▸ **Work task**
Return only the line that contains "Where should I click to: Open" and each line after it, through the last line of the data below, copied exactly.

[Stored items]
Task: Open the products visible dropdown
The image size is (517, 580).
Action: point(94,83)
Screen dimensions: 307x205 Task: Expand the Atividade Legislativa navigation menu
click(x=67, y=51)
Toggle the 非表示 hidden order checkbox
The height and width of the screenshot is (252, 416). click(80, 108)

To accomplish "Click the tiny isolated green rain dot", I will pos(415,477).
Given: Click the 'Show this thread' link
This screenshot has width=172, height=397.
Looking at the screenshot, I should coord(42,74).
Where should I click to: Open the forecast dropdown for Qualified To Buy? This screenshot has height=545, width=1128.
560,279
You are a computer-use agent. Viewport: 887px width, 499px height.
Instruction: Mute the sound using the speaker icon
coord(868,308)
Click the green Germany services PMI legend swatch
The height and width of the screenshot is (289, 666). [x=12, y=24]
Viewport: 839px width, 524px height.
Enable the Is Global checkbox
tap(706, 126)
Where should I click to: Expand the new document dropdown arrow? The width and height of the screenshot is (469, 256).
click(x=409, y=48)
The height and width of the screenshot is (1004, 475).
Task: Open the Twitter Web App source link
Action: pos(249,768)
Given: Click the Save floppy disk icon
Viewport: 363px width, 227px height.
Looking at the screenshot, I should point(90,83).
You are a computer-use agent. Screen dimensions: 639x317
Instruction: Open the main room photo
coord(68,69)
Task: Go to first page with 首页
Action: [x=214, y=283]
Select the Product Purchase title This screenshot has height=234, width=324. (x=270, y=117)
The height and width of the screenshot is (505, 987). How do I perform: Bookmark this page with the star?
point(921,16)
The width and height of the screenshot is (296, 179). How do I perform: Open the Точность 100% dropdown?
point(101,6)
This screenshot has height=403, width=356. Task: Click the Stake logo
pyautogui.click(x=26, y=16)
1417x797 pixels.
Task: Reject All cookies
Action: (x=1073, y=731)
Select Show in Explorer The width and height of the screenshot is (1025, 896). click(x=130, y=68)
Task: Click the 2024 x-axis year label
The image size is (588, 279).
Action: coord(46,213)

▸ **Completed task**
Where should I click to: Open the forecast dropdown for Qualified To Buy? This screenshot has height=545, width=1128.
560,279
You are a computer-use agent. Viewport: 887px width, 499px height.
Instruction: Mute the sound using the speaker icon
coord(868,308)
Click the green Germany services PMI legend swatch
The height and width of the screenshot is (289, 666). [x=12, y=24]
Viewport: 839px width, 524px height.
Enable the Is Global checkbox
tap(706, 126)
Where should I click to: Expand the new document dropdown arrow? The width and height of the screenshot is (469, 256).
click(x=409, y=48)
The height and width of the screenshot is (1004, 475).
Task: Open the Twitter Web App source link
Action: pos(249,768)
Given: Click the Save floppy disk icon
Viewport: 363px width, 227px height.
Looking at the screenshot, I should point(90,83).
You are a computer-use agent. Screen dimensions: 639x317
Instruction: Open the main room photo
coord(68,69)
Task: Go to first page with 首页
Action: [x=214, y=283]
Select the Product Purchase title This screenshot has height=234, width=324. (x=270, y=117)
The height and width of the screenshot is (505, 987). How do I perform: Bookmark this page with the star?
point(921,16)
The width and height of the screenshot is (296, 179). How do I perform: Open the Точность 100% dropdown?
point(101,6)
This screenshot has height=403, width=356. Task: Click the Stake logo
pyautogui.click(x=26, y=16)
1417x797 pixels.
Task: Reject All cookies
Action: (x=1073, y=731)
Select Show in Explorer The width and height of the screenshot is (1025, 896). click(x=130, y=68)
Task: Click the 2024 x-axis year label
The image size is (588, 279).
Action: coord(46,213)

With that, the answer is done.